Guide to Creating an Internal Privacy Breach Investigation Report

Guide to Creating an Internal Privacy Breach Investigation Report

This document assists public bodies and/or trustees in creating an internal privacy breach investigation report. It presents a series of questions that public bodies and/or trustees can use to assist them in investigating privacy breaches and preparing a privacy breach report.

Purpose

The Office of the Information and Privacy Commissioner (IPC) recommends the following four steps when a public body or trustee is responding to a privacy breach:

  • contain the privacy breach;
  • notify affected individuals;
  • investigate the privacy breach; and
  • prevent future privacy breaches.

This document focuses on documenting the four steps when writing a privacy breach report. This document is to assist public bodies and trustees in creating its internal privacy breach investigation report. It presents a series of questions that public bodies and/or trustees can use to assist in investigating privacy breaches and preparing a privacy breach report. Please note that it is not an exhaustive list of questions.

The IPC encourages public bodies and trustees to use this document as a guide.

For additional guidance on how to manage privacy breaches, please refer to the following two resources: Privacy Breach Guidelines for Government Institutions and Local Authorities and Privacy Breach Guidelines for Health Trustees.

Contain the Privacy Breach

Soon after a public body/trustee learns of a privacy breach, it should contain and recover any personal information/personal health information that is involved. This will require determining how broad the privacy breach is and what type of records are involved.

If paper records are involved, then efforts should be made to physically recover the paper records.

If electronic records are involved, then efforts should be made to:

  • physically recover any devices that contain information, such as a USB key, CDs, and DVDs;
  • recall emails and/or requesting recipients to destroy the email containing personal information/personal health information; and/or
  • immediately take down personal information/personal health information if it was posted online.

Notify Affected Individuals

Notice to affected individuals should happen as soon as possible when learning of a breach. Section 29.1 of FOIP and section 28.1 of LA FOIP require that government institutions and local authorities take all reasonable steps to notify an individual of an unauthorized use or disclosure of that individual’s personal information by the government institution or local authority if it is reasonable in the circumstances to believe that the incident creates a real risk of significant harm to the individual. For more information on what “real risk of significant harm” means, please refer to IPC’s blog entry entitled Real Risk of Significant Harm.

For more information about how to notify affected individuals, please refer to the following resources: Privacy Guidelines for Government Institutions and Local Authorities and Privacy Guidelines for Trustees.

  1. Who are the affected individuals?
  2. How many individuals are affected?
  3. Has the public body identified the risks that the affected individuals will be exposed to because of the privacy breach?
  4. Has the public body notified (or will the public body notify) the affected individuals? Why or why not?

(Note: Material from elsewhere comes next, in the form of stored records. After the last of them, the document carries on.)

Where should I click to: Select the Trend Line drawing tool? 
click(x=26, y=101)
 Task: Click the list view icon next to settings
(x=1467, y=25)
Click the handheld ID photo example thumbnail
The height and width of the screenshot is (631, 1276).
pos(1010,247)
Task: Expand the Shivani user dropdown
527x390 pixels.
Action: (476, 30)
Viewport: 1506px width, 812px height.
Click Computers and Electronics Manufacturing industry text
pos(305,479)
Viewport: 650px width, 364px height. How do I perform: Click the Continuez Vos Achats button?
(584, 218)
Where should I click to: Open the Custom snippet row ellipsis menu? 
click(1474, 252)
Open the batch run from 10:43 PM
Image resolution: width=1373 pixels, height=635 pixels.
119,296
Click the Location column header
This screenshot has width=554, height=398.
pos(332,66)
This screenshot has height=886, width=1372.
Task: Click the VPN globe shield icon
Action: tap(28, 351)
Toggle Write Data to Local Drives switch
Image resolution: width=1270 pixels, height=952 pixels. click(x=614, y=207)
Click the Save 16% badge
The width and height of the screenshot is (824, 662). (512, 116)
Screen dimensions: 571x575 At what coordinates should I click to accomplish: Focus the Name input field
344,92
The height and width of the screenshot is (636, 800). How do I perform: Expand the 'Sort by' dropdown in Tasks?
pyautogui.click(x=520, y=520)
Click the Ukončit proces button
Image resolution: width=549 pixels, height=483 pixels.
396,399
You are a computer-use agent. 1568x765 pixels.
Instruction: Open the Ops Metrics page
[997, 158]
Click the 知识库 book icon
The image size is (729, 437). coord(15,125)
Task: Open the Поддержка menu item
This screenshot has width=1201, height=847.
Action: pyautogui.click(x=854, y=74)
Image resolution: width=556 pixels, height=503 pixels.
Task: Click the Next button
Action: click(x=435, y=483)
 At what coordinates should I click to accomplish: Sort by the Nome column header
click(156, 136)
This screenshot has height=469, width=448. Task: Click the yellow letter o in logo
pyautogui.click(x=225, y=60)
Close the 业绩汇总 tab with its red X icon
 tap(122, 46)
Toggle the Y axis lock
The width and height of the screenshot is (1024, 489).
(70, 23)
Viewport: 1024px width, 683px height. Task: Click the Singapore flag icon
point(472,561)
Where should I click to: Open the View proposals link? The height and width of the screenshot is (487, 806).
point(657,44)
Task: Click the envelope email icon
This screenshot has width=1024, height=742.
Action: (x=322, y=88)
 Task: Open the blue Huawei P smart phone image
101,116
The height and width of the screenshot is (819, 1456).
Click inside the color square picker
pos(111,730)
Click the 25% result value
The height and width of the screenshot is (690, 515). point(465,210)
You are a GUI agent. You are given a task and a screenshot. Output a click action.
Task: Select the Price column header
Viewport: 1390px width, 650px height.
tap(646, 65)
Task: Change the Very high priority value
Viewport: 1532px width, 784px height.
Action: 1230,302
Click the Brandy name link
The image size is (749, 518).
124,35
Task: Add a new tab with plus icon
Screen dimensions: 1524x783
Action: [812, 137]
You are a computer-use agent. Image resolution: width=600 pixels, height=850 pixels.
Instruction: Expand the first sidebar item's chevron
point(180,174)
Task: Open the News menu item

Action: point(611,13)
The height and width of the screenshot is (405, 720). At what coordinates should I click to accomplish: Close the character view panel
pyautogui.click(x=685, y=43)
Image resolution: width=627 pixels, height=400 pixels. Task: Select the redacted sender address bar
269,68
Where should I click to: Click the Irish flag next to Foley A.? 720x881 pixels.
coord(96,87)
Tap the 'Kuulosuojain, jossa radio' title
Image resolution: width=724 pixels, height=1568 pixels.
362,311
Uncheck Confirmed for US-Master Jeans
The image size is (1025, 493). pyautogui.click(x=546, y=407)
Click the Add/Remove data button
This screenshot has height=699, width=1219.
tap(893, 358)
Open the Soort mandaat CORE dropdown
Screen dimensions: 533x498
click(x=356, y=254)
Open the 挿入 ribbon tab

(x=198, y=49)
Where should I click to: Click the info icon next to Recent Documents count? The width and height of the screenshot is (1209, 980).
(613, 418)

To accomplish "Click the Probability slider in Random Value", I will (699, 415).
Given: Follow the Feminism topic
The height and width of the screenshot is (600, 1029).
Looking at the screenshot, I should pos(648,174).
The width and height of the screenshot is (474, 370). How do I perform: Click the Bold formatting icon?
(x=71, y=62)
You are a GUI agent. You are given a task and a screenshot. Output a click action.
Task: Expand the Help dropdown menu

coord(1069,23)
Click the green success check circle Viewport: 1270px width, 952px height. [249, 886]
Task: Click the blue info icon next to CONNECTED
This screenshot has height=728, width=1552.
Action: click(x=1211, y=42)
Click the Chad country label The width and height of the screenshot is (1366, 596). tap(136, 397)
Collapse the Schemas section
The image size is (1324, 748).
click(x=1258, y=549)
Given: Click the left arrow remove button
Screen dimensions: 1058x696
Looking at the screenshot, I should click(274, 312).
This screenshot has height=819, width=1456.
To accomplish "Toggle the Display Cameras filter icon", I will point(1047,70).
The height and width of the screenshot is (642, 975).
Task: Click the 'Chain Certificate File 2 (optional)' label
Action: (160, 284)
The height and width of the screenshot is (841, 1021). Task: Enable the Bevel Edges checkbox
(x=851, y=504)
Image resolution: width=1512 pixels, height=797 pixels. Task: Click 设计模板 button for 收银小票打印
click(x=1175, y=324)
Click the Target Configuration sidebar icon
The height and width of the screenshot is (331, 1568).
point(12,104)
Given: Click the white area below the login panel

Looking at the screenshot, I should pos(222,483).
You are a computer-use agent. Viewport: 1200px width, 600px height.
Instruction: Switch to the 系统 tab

Investigate the Privacy Breach

Investigating the privacy breach to identify the root cause is key to understanding what happened. Identifying the root cause will help prevent similar breaches in the future. The IPC has developed the Privacy Breach Investigation Questionnaire (Questionnaire) which is a valuable tool to aid public bodies during an investigation. The Questionnaire will help public bodies answer important questions, including the following:

  • What happened?
  • When did the privacy breach occur?
  • When and how did the public body/trustee learn of the breach (if different from above)?
  • What efforts have the public body/trustee made to contain the privacy breach?
  • Has the privacy breach been contained completely? Why or why not?
  • What personal information/personal health information was involved in the privacy breach?
  • Where did the privacy breach occur?
  • Who was involved?
  • Which employee(s) (if any) are involved or witnessed the privacy breach?
  • What type of personal information/personal health information is involved?
  • Who has been affected by this privacy breach?

Prevent Future Privacy Breaches

Public bodies/trustees should be safeguarding personal information/personal health information. Administrative, physical, and technical safeguards should be reviewed regularly to determine their adequacy in protecting information. They should also be reviewed after the discovery of a privacy breach.

Examples of administrative safeguards include policies, procedures, agreements, contracts, and training resources. Examples of physical safeguards include locked filing cabinets, restricted access to areas containing personal information/personal health information, computer monitor privacy screens, and alarm systems. Examples of technical safeguards include protecting information through strong passwords and encryption, automatic log off features for computers (after a short time of user inactivity), and firewalls.

  1. What administrative safeguards has the public body identified as relevant to this privacy breach?
  2. What physical safeguards has the public body identified as relevant to this privacy breach?
  3. What technical safeguards has the public body identified as relevant to this privacy breach?
  4. Has the public body made changes to any of the identified safeguards to prevent similar privacy breaches?
  5. Has the public body created any new safeguards to prevent similar privacy breaches? If so, please describe.